Raw records:

━━━━━━━━━━━━━━━━━━━━━━━━━━━━━━

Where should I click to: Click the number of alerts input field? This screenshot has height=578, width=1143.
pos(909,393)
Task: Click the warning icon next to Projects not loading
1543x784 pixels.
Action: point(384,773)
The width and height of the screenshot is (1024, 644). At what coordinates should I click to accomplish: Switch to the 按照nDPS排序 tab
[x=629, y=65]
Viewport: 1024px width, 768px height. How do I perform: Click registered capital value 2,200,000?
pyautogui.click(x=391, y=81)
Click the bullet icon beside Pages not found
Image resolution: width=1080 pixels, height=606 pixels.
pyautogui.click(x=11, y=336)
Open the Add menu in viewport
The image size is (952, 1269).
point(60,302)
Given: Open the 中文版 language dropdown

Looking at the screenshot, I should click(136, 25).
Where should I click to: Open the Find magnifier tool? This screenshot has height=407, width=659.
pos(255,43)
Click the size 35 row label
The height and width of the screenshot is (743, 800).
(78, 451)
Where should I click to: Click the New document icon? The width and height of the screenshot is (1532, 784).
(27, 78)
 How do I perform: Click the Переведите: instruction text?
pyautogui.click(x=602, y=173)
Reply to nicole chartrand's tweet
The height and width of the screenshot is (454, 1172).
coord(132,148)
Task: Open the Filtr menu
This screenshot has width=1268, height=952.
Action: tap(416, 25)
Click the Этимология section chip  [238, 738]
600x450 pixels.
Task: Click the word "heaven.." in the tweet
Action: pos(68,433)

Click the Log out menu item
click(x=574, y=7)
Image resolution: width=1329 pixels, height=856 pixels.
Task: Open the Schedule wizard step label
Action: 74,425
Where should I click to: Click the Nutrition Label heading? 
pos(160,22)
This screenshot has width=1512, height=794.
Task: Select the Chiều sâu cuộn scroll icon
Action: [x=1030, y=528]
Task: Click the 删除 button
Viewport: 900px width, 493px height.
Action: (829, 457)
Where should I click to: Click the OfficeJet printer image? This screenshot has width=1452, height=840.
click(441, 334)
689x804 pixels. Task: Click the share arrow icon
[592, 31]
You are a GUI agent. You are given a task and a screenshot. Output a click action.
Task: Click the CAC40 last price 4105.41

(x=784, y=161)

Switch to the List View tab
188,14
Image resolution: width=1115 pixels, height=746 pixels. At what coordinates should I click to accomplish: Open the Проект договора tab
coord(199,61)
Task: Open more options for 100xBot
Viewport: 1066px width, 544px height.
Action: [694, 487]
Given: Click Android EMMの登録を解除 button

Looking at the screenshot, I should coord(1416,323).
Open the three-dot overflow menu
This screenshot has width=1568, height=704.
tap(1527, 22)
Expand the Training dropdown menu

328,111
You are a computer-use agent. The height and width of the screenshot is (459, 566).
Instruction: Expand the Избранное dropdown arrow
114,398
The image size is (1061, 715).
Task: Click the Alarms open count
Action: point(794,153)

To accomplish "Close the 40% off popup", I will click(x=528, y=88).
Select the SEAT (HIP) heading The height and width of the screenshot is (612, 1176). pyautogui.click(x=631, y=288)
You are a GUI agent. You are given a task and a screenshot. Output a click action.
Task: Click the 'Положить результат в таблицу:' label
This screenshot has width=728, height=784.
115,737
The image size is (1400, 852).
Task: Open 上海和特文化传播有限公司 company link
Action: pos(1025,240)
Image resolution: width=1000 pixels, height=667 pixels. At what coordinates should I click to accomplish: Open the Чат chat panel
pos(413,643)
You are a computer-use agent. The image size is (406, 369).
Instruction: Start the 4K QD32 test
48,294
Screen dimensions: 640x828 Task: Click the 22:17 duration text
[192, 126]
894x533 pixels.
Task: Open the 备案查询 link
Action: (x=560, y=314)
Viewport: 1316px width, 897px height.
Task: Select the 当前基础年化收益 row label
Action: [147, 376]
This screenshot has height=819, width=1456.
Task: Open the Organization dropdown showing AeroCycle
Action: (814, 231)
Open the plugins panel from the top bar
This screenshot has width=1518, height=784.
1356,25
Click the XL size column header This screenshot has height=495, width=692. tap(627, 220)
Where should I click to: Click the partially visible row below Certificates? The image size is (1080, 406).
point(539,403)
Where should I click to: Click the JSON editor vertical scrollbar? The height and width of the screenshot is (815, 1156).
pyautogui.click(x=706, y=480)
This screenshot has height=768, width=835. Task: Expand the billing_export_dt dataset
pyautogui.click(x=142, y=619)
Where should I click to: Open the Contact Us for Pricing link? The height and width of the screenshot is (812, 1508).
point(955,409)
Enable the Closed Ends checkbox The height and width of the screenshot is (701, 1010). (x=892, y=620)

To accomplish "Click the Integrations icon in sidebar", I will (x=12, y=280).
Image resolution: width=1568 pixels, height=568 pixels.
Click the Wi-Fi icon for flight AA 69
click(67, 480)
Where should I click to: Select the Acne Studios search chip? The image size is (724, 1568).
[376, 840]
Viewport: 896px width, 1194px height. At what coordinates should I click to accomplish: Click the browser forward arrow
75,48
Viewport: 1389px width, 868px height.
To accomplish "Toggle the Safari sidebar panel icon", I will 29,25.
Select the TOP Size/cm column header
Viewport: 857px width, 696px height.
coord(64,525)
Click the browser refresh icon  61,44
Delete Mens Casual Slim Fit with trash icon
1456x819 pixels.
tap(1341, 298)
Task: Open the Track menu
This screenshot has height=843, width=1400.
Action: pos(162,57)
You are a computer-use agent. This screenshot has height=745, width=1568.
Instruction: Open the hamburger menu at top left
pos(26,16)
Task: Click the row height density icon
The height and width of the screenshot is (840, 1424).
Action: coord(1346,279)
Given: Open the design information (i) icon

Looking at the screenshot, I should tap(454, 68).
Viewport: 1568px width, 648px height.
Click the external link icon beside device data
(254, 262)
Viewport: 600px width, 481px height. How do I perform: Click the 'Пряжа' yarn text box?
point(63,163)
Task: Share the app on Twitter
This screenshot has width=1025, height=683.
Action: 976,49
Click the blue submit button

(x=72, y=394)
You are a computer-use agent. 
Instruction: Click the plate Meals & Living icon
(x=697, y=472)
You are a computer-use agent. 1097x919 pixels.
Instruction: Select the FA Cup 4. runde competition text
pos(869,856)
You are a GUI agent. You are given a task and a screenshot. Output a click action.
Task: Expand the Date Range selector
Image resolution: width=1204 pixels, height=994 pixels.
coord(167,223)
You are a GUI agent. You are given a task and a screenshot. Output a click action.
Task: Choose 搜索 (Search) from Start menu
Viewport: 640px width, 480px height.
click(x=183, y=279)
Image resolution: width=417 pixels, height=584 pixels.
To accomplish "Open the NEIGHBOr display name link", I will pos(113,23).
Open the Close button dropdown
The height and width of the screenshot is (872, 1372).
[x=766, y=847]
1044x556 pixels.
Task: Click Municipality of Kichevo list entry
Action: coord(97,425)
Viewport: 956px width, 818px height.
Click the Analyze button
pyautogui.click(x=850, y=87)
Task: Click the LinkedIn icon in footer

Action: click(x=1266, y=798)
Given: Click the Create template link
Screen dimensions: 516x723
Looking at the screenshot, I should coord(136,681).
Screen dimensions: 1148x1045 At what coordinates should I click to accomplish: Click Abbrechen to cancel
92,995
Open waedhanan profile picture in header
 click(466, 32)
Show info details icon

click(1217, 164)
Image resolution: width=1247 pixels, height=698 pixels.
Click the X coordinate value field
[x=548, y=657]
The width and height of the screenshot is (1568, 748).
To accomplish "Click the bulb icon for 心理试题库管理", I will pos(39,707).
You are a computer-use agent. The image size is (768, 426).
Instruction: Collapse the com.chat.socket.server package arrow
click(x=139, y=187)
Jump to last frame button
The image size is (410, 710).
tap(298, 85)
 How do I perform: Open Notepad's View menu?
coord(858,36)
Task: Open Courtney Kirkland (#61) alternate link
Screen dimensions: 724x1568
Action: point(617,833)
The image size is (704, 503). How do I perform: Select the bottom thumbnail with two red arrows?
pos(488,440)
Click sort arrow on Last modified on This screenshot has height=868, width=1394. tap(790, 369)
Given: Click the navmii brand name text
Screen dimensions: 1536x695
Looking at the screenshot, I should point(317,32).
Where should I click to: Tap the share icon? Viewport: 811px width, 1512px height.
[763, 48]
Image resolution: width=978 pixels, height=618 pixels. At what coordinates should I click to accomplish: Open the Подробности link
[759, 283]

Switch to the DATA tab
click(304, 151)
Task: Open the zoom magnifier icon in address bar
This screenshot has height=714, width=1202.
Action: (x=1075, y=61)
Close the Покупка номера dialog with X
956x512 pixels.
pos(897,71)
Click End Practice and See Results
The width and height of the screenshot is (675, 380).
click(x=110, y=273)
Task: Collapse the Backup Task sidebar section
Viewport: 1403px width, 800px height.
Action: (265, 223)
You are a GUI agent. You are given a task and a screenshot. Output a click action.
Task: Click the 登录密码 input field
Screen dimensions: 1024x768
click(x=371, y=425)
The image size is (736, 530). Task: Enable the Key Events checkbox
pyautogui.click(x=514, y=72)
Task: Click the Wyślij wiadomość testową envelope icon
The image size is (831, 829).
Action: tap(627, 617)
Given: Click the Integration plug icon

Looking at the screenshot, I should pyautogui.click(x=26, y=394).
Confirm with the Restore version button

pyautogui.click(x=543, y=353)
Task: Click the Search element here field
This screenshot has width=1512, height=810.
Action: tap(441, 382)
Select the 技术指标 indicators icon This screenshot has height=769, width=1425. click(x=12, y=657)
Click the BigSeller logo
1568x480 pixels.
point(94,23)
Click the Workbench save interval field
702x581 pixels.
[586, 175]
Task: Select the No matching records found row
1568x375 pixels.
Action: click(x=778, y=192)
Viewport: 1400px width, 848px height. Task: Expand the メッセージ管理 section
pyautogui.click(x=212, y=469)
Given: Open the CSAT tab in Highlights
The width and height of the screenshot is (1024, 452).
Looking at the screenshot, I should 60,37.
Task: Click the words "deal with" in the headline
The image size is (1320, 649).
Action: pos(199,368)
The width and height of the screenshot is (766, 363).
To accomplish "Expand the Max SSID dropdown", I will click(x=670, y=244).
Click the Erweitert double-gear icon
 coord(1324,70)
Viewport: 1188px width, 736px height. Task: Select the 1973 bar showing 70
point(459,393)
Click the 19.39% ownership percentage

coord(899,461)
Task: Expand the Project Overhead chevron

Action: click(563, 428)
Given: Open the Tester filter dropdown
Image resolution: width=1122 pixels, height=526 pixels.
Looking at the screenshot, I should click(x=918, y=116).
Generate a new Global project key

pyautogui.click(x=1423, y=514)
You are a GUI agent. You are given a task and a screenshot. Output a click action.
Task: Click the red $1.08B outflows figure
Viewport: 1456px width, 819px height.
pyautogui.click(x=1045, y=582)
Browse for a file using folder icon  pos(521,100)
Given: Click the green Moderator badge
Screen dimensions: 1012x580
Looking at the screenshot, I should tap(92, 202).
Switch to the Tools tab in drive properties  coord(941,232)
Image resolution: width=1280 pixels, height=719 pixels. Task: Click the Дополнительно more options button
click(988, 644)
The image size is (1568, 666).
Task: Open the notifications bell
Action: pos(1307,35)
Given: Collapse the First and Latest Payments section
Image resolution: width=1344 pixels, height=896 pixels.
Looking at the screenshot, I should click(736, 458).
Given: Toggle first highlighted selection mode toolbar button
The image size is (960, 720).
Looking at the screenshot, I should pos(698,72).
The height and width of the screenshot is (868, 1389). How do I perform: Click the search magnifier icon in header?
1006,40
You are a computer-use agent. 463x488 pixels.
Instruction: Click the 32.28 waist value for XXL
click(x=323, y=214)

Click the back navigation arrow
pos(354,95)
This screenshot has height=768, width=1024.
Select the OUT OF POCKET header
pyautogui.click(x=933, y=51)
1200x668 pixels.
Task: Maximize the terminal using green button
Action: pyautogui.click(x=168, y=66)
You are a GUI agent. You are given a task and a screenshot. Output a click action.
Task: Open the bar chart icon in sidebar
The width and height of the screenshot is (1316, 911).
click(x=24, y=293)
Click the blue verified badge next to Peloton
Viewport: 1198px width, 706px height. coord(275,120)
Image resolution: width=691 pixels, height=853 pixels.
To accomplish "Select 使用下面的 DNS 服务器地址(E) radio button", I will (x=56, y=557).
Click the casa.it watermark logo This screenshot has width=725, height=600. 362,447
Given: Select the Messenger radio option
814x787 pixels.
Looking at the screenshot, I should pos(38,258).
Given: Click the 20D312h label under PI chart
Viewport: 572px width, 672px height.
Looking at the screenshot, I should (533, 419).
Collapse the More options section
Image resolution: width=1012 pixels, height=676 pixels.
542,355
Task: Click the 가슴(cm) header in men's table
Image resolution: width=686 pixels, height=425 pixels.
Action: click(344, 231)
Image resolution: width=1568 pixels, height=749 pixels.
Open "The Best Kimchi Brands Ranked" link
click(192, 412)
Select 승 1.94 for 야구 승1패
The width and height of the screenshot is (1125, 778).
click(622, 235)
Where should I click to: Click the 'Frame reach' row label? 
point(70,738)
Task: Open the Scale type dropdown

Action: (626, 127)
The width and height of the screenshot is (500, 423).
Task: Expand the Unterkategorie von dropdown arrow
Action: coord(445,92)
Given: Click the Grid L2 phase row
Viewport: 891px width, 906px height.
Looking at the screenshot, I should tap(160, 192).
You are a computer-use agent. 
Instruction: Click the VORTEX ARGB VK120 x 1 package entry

━━━━━━━━━━━━━━━━━━━━━━━━━━━━━━

* **Your goal**
Please print the entries above again without any changes, from the line with "Click sort arrow" up to and including the line with "click(304, 151)".

* **Response to this exercise**
Click sort arrow on Last modified on This screenshot has height=868, width=1394. tap(790, 369)
Given: Click the navmii brand name text
Screen dimensions: 1536x695
Looking at the screenshot, I should point(317,32).
Where should I click to: Tap the share icon? Viewport: 811px width, 1512px height.
[763, 48]
Image resolution: width=978 pixels, height=618 pixels. At what coordinates should I click to accomplish: Open the Подробности link
[759, 283]

Switch to the DATA tab
click(304, 151)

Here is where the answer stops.